Monday, August 15, 2011

Brandon Belt hits 2 homers, SF Giants beat Marlins


Henry Schulman
SFGate/San Francisco Chronicle
After hitting two home runs at Sun Life Stadium on Sunday, Brandon Belt might have a jones to play here again. He can, but he'll need to bring pads and a helmet.

With the rookie hitting half of the team's four home runs - yeah, one even with a man aboard - the Giants beat Florida 5-2 in their final game at this park before the Marlins open a new one next season.

Cody Ross hit a two-run homer against Chris Volstad in the third inning to end the Giants' record streak of 21 consecutive solos. They had gone 298 innings and 1,217 plate appearances without a multi-run homer.

What's that old adage in baseball? When one streak ends, you just start another? The Giants scored their final three runs on solo homers, one by Nate Schierholtz in the fourth and the two by Belt in his first game back from the minors.

And, yes, breathless Giants Nation, Belt will start against Tim Hudson in Atlanta tonight.

"He'll be out there somewhere," said manager Bruce Bochy, whose skin must be sensitive to pitchforks. "One homer, you're in the lineup the next day.
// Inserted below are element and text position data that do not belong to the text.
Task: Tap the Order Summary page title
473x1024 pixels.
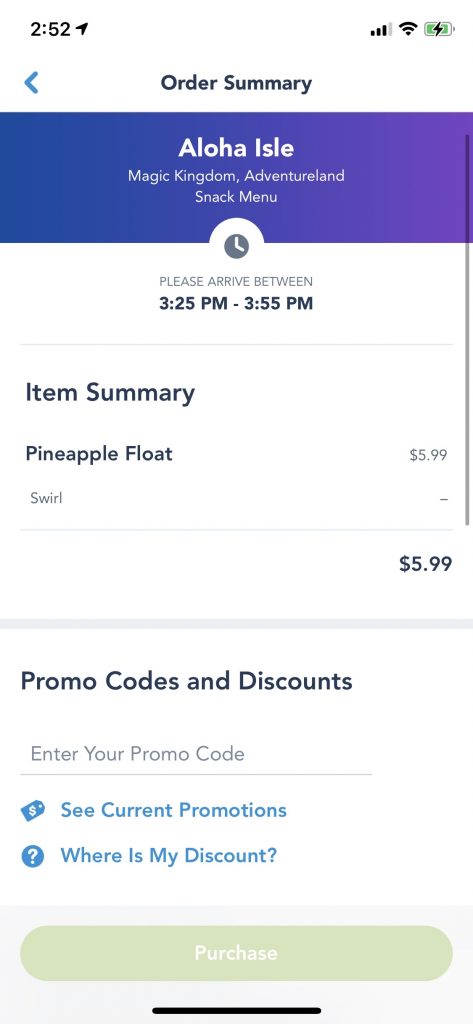Action: 236,83
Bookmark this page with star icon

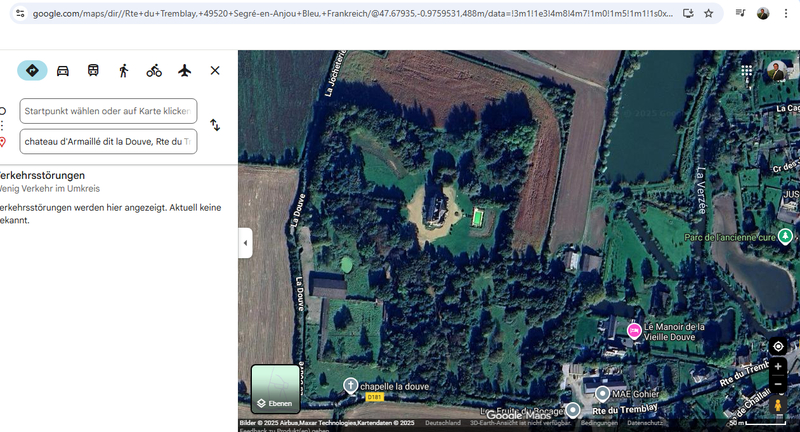(709, 14)
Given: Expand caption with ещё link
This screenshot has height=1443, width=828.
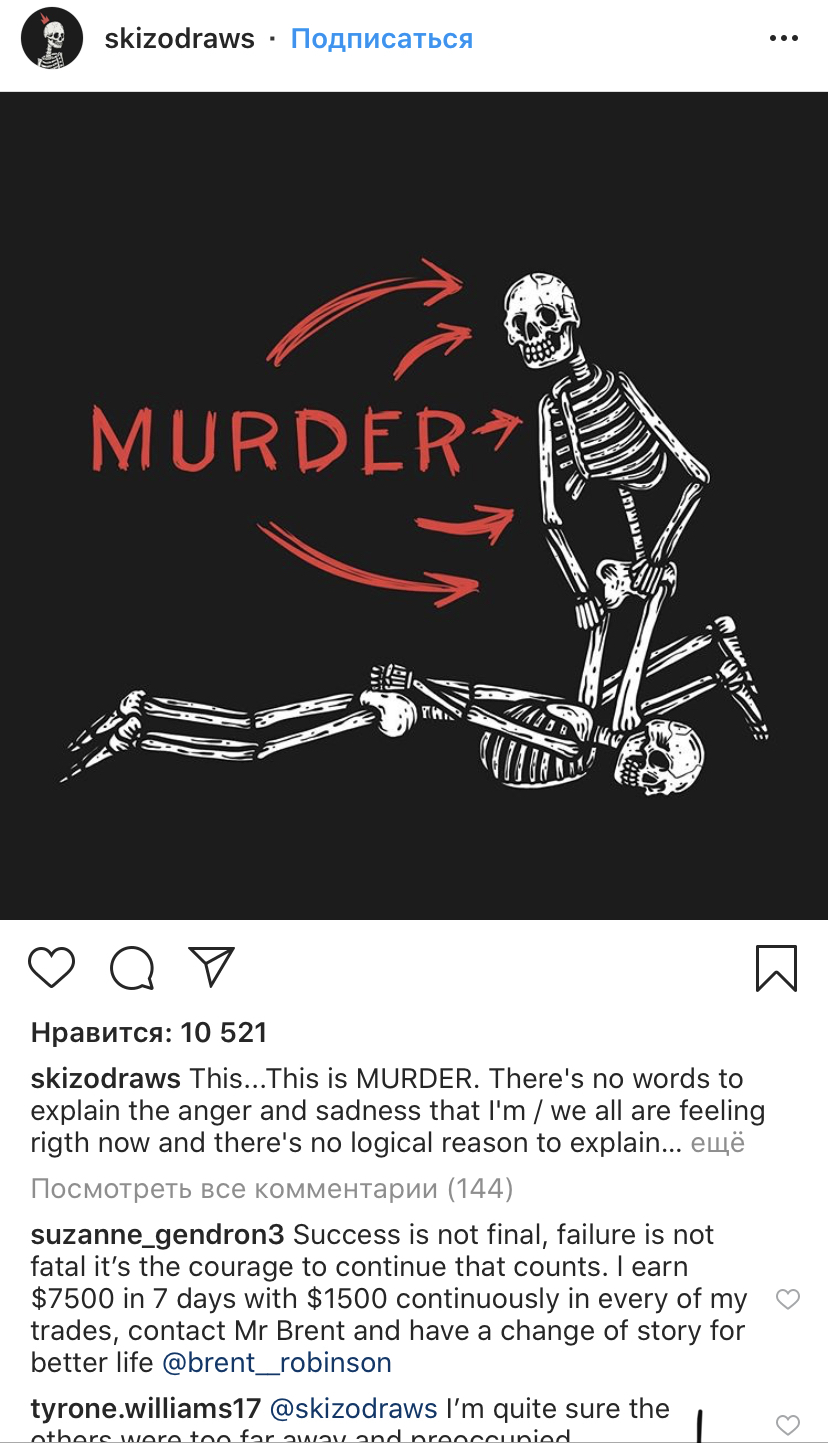Looking at the screenshot, I should [718, 1143].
Two is a no-brainer."

Nor does it require Albert Einstein's brain to understand why Sunday's win, Ryan Vogelsong's 10th, was so important for the Giants.

They not only won a series and back-to-back games for the first time since they visited Philadelphia last month, they gave themselves a running start into Atlanta, where they play a critical four-game series.
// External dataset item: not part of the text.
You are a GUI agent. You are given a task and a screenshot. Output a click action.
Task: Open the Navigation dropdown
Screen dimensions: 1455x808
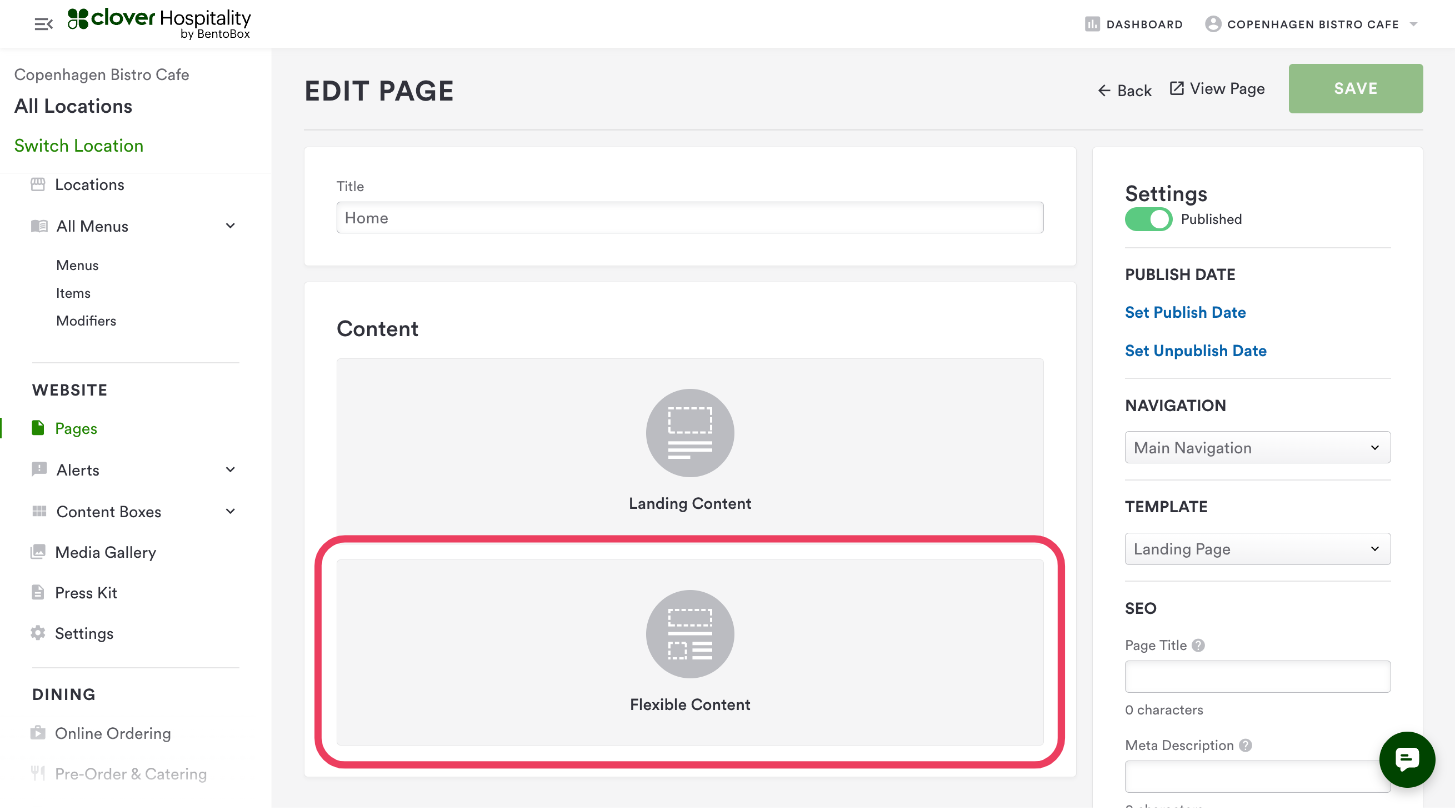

The Giants could become playoff longshots if the Braves wallop them as they did over three games in San Francisco in April.

Belt thus becomes an intriguing wild card at Turner Field after he doubled his season home run total to four. Both shots were impressive in different ways.

His first, in the sixth inning, was a tape-measure job to center against the right-handed Volstad. The second, in the eighth inning, was against a left-hander, Mike Dunn, who had not surrendered a home run to a left-handed hitter in the majors in 151 encounters. Moreover, Belt guessed slider on 3-2 and got one.

As the Giants have yo-yoed the first baseman between San Francisco and Fresno, and stuck him on the bench even when he was promoted, the fans started a "Free Belt" movement, asking, pleading, demanding that he play every day.

Belt would love nothing more, though he will not carry any protest signs into Bochy's office.

"I'm tired of thinking what the scenarios are," Belt said. "I want to worry about going out and performing well, playing baseball, seeing the ball, hitting the ball, having good at-bats and playing good defense. If I'm good enough, hopefully he'll play me again and I can stay up here."

Belt helped Vogelsong win another game, and Vogelsong helped the team immensely by lasting into the eighth inning on a day in which Sergio Romo and Brian Wilson were not to be used. Bochy said Romo's elbow was "a little cranky" and Wilson's back stiffened. Both ailments were described as minor.

Vogelsong allowed a Mike Stanton homer in the first inning and no more runs until Emilio Bonifacio's RBI double in the eighth. Santiago Casilla got a big out to end the eighth, and Ramon Ramirez got the save.

Asked what it meant to get his 10th win, Vogelsong said, "Every win is significant to me, after where I've been."